Increasing The Minimum Wage Does More Harm Than Good

Business Climate |
By Rik W. Hafer | Read Time 2 minutes minutes

Thousands of fast-food workers in dozens of cities across the country walked off the job a few days before Labor Day 2013 to protest the federal minimum wage of $7.25 an hour. They argued that at this wage, workers cannot live affordably. Workers demanded an increase to $15 an hour and their protest garnered support in some circles. After the walkout, the New York Times editorialized that increasing the minimum to $15 “would support the legitimate demands of the strikers and underscore the pressing needs of the country’s growing ranks of low-wage workers.” Some political leaders have called for an even higher minimum wage. U.S. Sen. Elizabeth Warren (D-Mass.) stated during a March 2013 hearing of the Senate Committee on Education, Labor, and Pensions that a federal minimum wage of $22 an hour would not be unreasonable. The recent protest is the latest event keeping the minimum wage issue at the forefront of public debate. Proponents of increasing the minimum wage often extoll the virtues of raising the minimum wage as an effective anti-poverty program, albeit one that clearly infringes upon the right of employers by legal enforcement.

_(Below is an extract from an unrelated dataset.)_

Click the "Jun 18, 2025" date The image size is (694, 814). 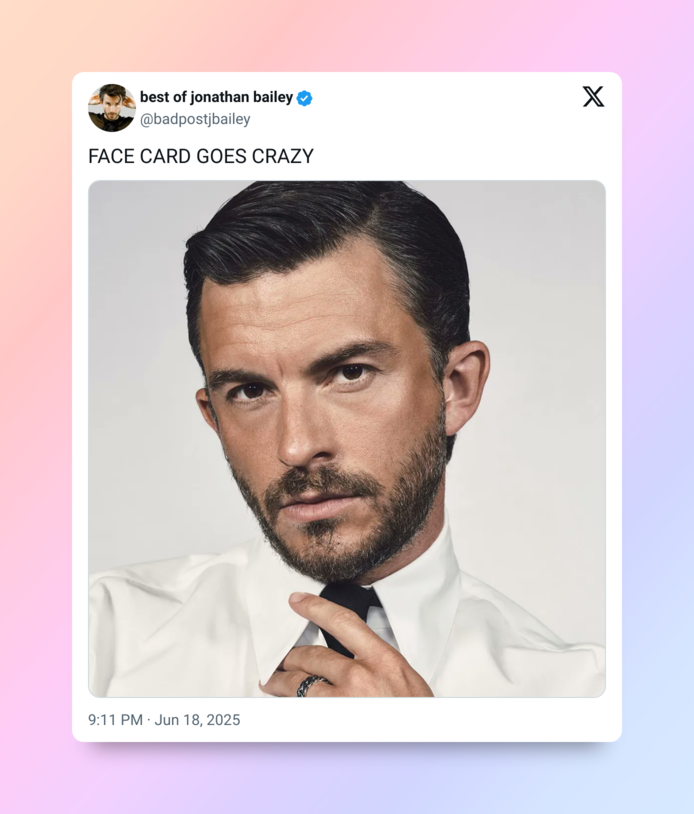click(197, 720)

While reducing poverty is a laudable goal, proponents often ignore the negative effects that raising the minimum wage has on workers, especially those just entering the labor market or those who lack sufficient skills to realize a higher wage. At its very core, setting a minimum wage is simply a form of price control, which economists of all stripes recognize as a recipe for resource misallocation. With calls for further increases in the minimum wage unabated — even during times of economic distress — it is important to clarify the potential consequences and costs of such policy actions. It is useful, therefore, to consider the fundamentals of what happens in the labor market to workers and employers when the government sets wages that are different from those established in the market for labor. In this essay, we focus on the predictions from a simple model of the labor market, present evidence based on recent research, and consider the important though often ignored question of just who pays for increases in the minimum wage. Unlike popular wisdom, it is not just employers.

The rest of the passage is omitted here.